TEXTO FORNECIDO —
• • • • • • •
O GUARDA COSTA*
O GUARDA COSTA
Crônica by Paulo Rebelo
Há duas décadas, durante aproximadamente sete anos, atendi um senhor na casa dos 75 anos, caucasiano, descendente de alemães, portador de doença cardíaca avançada, depois de um infarto que deixou seu coração fraco. Militar da reserva, outrora um homem ativo, a doença deixou sequela, levando quase toda a sua vitalidade, tornando-o parcialmente, todavia tendo sido militar, pela sua rígida formação moral, guardava o porte de nobre homem; era um homem extremamente disciplinado e organizado, franco do tipo que dá ordens “e que não leva desaforo para casa”, portanto em nada abateu o seu moral. Pelo contrário, acreditava que com os remédios estaria bem para ir adiante na vida, era o que importava, dizia.
“E a patroa? E os filhos, HERR SCHNELL?”, perguntava eu; “Tá tudo criado!”, dizia abananando com a mãos.
A simpatia mútua foi quase que instantânea desde o início. Sempre respeitoso, nunca foi exigente além da necessidade de anotar tudo o que sentia e fazia para que eu tirasse as minhas conclusões.
• • • • • • •
INFORMAÇÕES EXTRAÍDAS —

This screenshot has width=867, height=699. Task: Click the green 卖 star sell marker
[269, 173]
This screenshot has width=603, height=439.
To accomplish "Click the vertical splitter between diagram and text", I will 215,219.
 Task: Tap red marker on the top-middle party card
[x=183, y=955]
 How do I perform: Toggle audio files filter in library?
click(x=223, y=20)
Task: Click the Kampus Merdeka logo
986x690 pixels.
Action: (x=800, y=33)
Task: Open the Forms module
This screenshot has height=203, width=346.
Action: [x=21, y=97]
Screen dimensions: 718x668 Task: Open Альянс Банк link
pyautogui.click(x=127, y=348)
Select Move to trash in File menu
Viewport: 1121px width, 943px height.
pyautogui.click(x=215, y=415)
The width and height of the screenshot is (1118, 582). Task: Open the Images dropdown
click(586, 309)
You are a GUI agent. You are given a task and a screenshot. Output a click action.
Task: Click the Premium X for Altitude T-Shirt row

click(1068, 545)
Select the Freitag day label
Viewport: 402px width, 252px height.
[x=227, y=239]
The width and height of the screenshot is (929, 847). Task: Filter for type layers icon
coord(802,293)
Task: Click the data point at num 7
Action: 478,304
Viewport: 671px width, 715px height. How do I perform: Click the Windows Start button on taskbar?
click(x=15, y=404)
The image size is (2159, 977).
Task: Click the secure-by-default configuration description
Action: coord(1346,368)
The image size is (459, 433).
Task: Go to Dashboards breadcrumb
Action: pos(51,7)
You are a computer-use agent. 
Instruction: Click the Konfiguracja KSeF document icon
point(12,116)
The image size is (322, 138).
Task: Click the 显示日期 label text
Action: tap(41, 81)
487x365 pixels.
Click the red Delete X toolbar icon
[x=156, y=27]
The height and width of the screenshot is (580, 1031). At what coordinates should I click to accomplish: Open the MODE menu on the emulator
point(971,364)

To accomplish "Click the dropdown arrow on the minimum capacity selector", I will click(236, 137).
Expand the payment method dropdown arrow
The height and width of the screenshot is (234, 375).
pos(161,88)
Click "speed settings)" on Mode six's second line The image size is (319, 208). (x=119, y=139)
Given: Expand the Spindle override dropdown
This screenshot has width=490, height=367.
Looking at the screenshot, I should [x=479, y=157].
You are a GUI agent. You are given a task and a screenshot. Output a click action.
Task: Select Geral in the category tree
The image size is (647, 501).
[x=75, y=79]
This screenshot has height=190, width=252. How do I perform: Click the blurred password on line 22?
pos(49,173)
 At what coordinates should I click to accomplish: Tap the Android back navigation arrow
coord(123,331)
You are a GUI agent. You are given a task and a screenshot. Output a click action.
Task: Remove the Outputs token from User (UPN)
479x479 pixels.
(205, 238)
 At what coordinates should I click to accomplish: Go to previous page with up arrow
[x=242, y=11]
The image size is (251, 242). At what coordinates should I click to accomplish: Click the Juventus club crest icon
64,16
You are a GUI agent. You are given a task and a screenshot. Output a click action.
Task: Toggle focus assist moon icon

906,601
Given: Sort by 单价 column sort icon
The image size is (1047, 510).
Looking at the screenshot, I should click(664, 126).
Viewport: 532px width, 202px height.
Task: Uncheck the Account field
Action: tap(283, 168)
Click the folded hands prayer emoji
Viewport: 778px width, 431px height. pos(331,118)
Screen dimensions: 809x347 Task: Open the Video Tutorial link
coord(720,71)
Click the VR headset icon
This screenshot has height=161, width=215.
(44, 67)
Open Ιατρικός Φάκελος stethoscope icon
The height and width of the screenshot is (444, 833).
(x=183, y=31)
• • • • • • •
INSTRUÇÕES DA TAREFA —
Reproduza o trecho da crônica "O Guarda Costa" que vai de "O GUARDA COSTA*" até "com a mãos.", substituindo "doença" por "enfermidade".

RESPOSTA À TAREFA —
O GUARDA COSTA*
O GUARDA COSTA
Crônica by Paulo Rebelo
Há duas décadas, durante aproximadamente sete anos, atendi um senhor na casa dos 75 anos, caucasiano, descendente de alemães, portador de enfermidade cardíaca avançada, depois de um infarto que deixou seu coração fraco. Militar da reserva, outrora um homem ativo, a enfermidade deixou sequela, levando quase toda a sua vitalidade, tornando-o parcialmente, todavia tendo sido militar, pela sua rígida formação moral, guardava o porte de nobre homem; era um homem extremamente disciplinado e organizado, franco do tipo que dá ordens “e que não leva desaforo para casa”, portanto em nada abateu o seu moral. Pelo contrário, acreditava que com os remédios estaria bem para ir adiante na vida, era o que importava, dizia.
“E a patroa? E os filhos, HERR SCHNELL?”, perguntava eu; “Tá tudo criado!”, dizia abananando com a mãos.